== PASSAGE TO READ ==
A molecular weight sensing device 150 for determining the molecular
weight of the vent gas stream 18 is associated with the flare riser
16. Specifically, the device 150 is disposed in the waste gas
transfer conduit 36 at a point therein downstream of points in the
waste gas transfer conduit where other gases or vapors such as
enrichment fuel gas and purge gas are added to the waste gas stream
12. The control unit 34 is responsive to the molecular weight of
the vent gas stream 18. A communication line 152 runs from the
control unit 34 to the molecular weight sensing device 150.
A net heating value sensing device 154 for determining the net
heating value of the vent gas stream 18 is associated with the
flare riser 16. Specifically, the net heating value sensing device
154 is disposed in the waste gas transfer conduit 36 at a point
therein downstream of points in the waste gas transfer conduit
where other gases or vapors such as enrichment fuel gas and purge
gas are added to the waste gas stream 12. The control unit 34 is
responsive to the net heating value of the vent gas stream 18. A
communication line 155 runs from the control unit 34 to the device
154.

== GIVEN INFORMATION ==
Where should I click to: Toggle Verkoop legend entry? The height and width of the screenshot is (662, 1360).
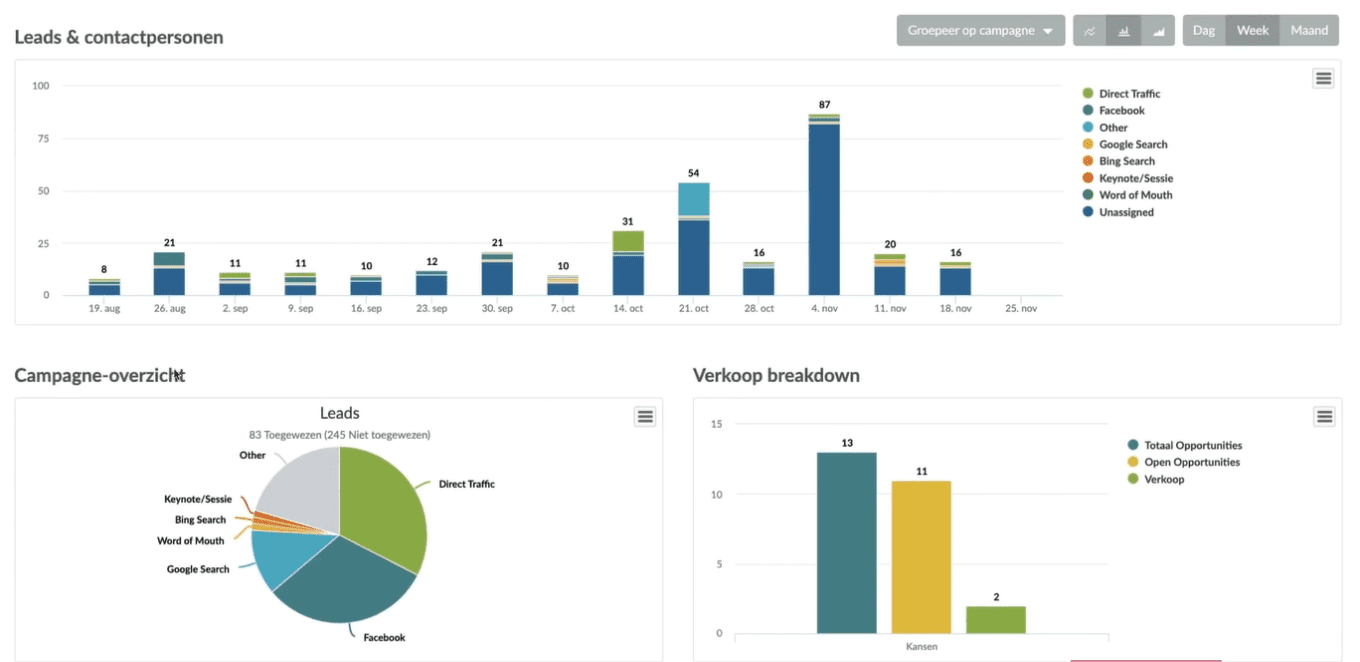pos(1163,479)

== PROBLEM TO WORK ON ==
Carry on the passage about the sensing devices on the flare riser, starting right after its final sentence.

== RESPONSE TO THE EXERCISE ==
The control unit 34 calculates the maximum allowable flow rate of
primary steam stream 70 through the steam injector assembly 28 into
the combustion zone 22 based on various criteria, including
applicable regulations with respect to operation of the flare
assembly in the location in which the flare assembly is installed,
and algorithms established by flare vendors, flare owners and/or
flare operators.
Algorithms established by flare vendors, owners and operators are
typically more stringent than those necessary to assure that the
flare assembly complies with applicable regulations due to the
consequence of non-compliance. For example, while regulations may
establish an upper limit for flare operation, the most economic and
efficient operation of a steam-assisted flare may use less steam
than the maximum allowed by regulations, as long as the rate of
steam is sufficient to achieve smokeless operation.
Depending on the specific algorithm(s) employed, the maximum
allowable flow rate of primary steam through the steam injector
assembly into the combustion zone can be calculated by the control
unit based on a variety of parameters, including one or more of the
following, each of which is determined in accordance with the
inventive method: 1. The flow rate of the vent gas stream 18. 2.
The maximum steam/vent gas ratio that is to be allowed. The maximum
allowable steam/vent gas ratio can be determined based on
applicable regulations with respect to operation of the flare
assembly in the location in which the flare assembly is installed.
3. The maximum steam/hydrocarbon ratio that is to be allowed. In
order to determine the maximum steam/hydrocarbon ratio, the
hydrocarbon flow rate must first be determined. The maximum
allowable steam/hydrocarbon ratio can be determined based on
applicable regulations with respect to operation of the flare
assembly in the location in which the flare assembly is installed.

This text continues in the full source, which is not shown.